Reflexiones diarias sobre argumentos de espiritualidad y vida carmelitana, con incursiones en el mundo del arte y de la cultura

martes, 21 de abril de 2026

DOMINGO 4 DE PASCUA O DEL BUEN PASTOR


El cuarto domingo de Pascua está dedicado tradicionalmente a la contemplación de Cristo como el Buen Pastor. Aunque las lecturas cambian según el ciclo litúrgico, todas conducen al mismo misterio: Jesús es el pastor que conoce a sus ovejas y da la vida por ellas.

En el libro del Apocalipsis encontramos una afirmación sorprendente que ilumina este misterio: “El Cordero será su Pastor” (Ap 7,17). A primera vista parece una contradicción: el pastor y el cordero son figuras opuestas. Sin embargo, en Jesucristo ambas se unen. Él es el Pastor que guía y protege, pero también el Cordero que ha compartido la condición de las ovejas hasta las últimas consecuencias.
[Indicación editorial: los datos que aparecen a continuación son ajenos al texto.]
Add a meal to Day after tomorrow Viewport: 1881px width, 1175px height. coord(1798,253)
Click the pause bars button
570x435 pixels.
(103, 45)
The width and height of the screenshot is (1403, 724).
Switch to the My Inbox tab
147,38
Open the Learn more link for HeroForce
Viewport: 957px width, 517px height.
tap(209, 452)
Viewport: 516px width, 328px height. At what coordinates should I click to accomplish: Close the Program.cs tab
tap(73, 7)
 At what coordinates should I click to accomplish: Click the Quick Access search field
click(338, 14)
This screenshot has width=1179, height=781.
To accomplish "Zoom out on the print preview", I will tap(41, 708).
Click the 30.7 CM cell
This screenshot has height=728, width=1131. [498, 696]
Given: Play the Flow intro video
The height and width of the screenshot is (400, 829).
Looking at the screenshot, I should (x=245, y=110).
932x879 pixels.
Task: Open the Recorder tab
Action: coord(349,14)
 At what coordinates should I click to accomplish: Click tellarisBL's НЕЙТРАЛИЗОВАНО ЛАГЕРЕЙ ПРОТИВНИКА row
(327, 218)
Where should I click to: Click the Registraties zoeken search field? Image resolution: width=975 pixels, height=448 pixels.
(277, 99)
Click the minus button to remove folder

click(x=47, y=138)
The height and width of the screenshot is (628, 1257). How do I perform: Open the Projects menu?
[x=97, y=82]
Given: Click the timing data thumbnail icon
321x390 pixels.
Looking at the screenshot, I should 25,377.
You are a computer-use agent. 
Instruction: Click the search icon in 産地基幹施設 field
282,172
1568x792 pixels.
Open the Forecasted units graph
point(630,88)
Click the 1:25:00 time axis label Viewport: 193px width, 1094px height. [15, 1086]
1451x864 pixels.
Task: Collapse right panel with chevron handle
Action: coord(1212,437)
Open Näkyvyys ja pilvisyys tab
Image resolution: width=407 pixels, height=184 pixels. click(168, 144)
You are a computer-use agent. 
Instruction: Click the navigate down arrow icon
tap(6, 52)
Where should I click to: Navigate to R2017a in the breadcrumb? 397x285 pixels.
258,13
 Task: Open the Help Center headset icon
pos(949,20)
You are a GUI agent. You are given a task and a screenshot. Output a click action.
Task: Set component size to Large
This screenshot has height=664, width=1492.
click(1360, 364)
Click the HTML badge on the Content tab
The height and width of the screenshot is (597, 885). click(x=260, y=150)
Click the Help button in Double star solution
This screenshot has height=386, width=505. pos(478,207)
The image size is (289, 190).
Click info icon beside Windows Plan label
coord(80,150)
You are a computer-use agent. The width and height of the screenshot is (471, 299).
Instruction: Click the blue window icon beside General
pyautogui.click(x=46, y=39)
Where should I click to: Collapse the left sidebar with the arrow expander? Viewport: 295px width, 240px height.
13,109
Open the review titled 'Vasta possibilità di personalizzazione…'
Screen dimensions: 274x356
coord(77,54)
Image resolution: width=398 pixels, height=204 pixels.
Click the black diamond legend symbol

Precisamente por eso puede salvarnos. La Carta a los Hebreos lo expresa con palabras llenas de consuelo: “Porque fue sometido al sufrimiento y a la prueba, puede socorrer ahora a los que están bajo la prueba” (Heb 2,18). Cristo no nos guía desde fuera, sino desde dentro de nuestra historia. Conoce la fragilidad humana porque la ha asumido.

Esta imagen del cordero atraviesa toda la historia de la salvación. En el libro del Éxodo, antes de la salida de Egipto, los israelitas sacrificaron un cordero y marcaron con su sangre las puertas de sus casas; así quedaron protegidos cuando el ángel exterminador pasó por la tierra. Más tarde, en la alianza del Sinaí, la sangre de los sacrificios fue derramada sobre el altar y sobre el pueblo como signo de comunión entre Dios y su pueblo. Cada año, en la Pascua judía, se repetía el sacrificio del cordero en memoria de la liberación.

También la liturgia del gran día de la expiación, el Yom Kipur, recordaba que el pecado del pueblo necesitaba ser cargado y llevado lejos sobre un cordero. Todo esto preparaba la plenitud que llega con Cristo.

En el evangelio según san Juan, Juan el Bautista señala a Jesús con estas palabras: “Este es el Cordero de Dios que quita el pecado del mundo” (Jn 1,29). Y el Apocalipsis contempla al Resucitado como “el Cordero degollado que está en pie sobre el trono”. El que fue sacrificado vive para siempre.

Por eso, el Nuevo Testamento puede llamarlo también “el gran Pastor de las ovejas” (Heb 13,20), “Pastor y guardián de nuestras vidas” (1Pe 2,25) y “Supremo Pastor” (1Pe 5,4). Él sigue hablando al corazón de los creyentes con una palabra llena de ternura: “No temas, pequeño rebaño, porque vuestro Padre ha querido daros el Reino” (Lc 12,32).

Por tradición, en este domingo del Buen Pastor la Iglesia celebra también la jornada de oración por las vocaciones y por los pastores del pueblo de Dios. Pedimos al Señor que siga suscitando en su Iglesia pastores según su corazón, que reflejen el amor del único Pastor que dio la vida por sus ovejas. Amén.